1979: Pink Floyd veröffentlichen ihr Monumentalwerk „The Wall“, AC/DC sind auf dem „Highway To Hell“ unterwegs und The Clash gelingt mit „London Calling“ ein Meilenstein der Rock-Geschichte.

In der Fender Factory entsteht in diesem Jahr die vorliegende Stratocaster. Das Instrument ist mit einer transparenten Lackierung versehen, der die auffällige Maserung des Eschen-Korpus gut zur Geltung bringt. Pickguard und Pickup-Kappen sind dazu in Schwarz kombiniert, der Ahornhals ist ein „one-piece-maple“-Neck mit einem Palisandergriffbret – eine Kombination die gerade unter Playern äußerst beliebt ist.

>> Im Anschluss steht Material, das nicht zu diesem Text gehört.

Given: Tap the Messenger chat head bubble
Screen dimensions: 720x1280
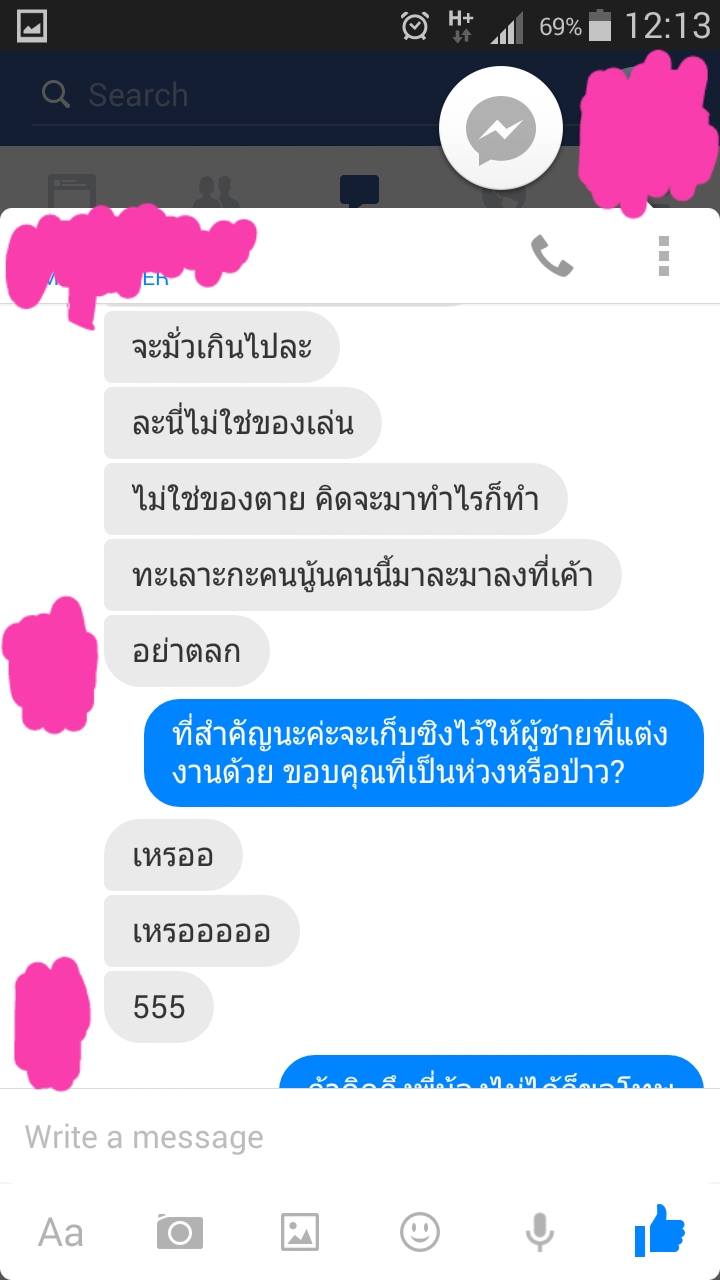Looking at the screenshot, I should tap(500, 128).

Seit 1970/71 verwendet man bei Fender zur Justierung des Halses am Korpus eine neue wappenförmige Metallplatte mit einer Dreipunkt-Verschraubung die das Fender „F“-Logo ziert. Zugleich hat das Instrument die große, auffällige Kopfplatte – mit ebenfalls großem Fender-Logo. Der Stahlstab zum einstellen der Halskrümmung („truss rod“) wird fortan nicht mehr Korpus-seitig justiert, sondern am Headstock. Durch die sichtbare Metallhülse die das Inbusgewinde schützt, bekommen die Stratocasters dieser Ära gerne den Spitznamen „bullet headstock“. Bei dem vorliegenden Instrument wurde auf das Fender Tremolo-System verzichtet. Mit fest montierter Bridge handelt es sich um die so genannte „hardtail“-Variante.

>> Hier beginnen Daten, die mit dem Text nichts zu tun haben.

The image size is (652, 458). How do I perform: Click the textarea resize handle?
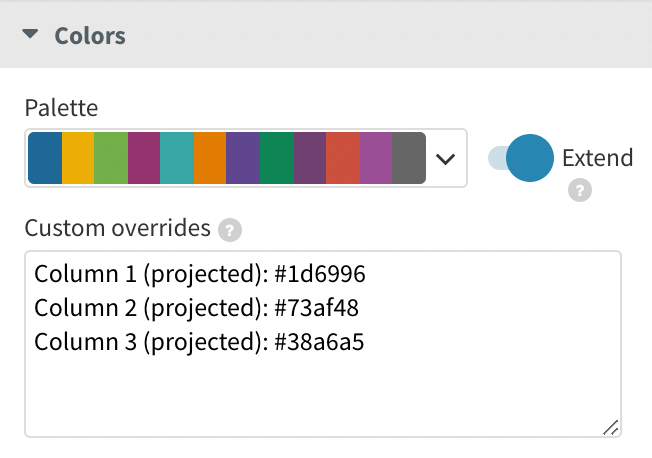(610, 427)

Zu den prominentesten Fender Stratocaster-Spielern gehören Jeff Beck, David Gilmour, Ritchie Blackmore und Yngwie Malmsteen.

Technischer Zustand

An der Stelle der Seriennummer ist aus Messing ein kleines Schild mit der Aufschrift Blues angebracht. Das Schlagbrett ist nicht original.
Der Tremoloarm ist neu.
Die Einpassung des Halses ist wie bei allen Endsiebziger Fender sehr offen.
Die Gitarre ist schwer, wie man weiß, klingt dem entsprechend wuchtig und höhenreich mit sehr langem Sustain.